◆ **SET PROBLEM**
Rewrite the listing from its first line through the line containing "tap(96, 153)", inclusive, replacing "breakpoint" with "marker" and keeping all other text unchanged. Leave out the pictures.

+ + + + + + +

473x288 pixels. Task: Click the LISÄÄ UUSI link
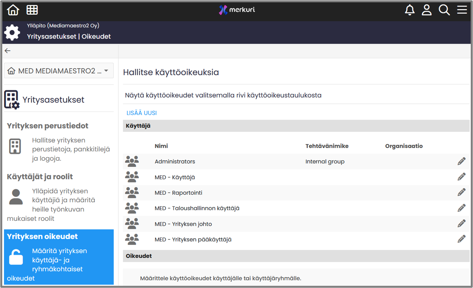click(141, 113)
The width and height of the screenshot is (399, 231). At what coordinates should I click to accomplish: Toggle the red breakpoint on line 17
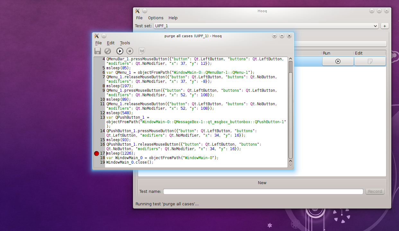tap(96, 153)
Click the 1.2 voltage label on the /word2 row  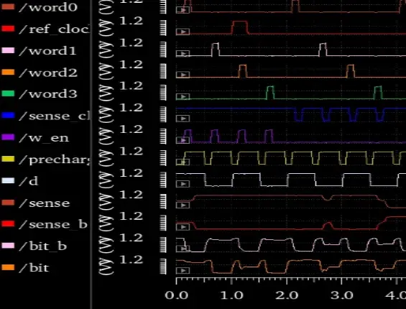[131, 64]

+ + + + + + +

◆ **REPLY TO THE TASK**
473x288 pixels. Task: Click the LISÄÄ UUSI link
click(141, 113)
The width and height of the screenshot is (399, 231). At what coordinates should I click to accomplish: Toggle the red marker on line 17
tap(96, 153)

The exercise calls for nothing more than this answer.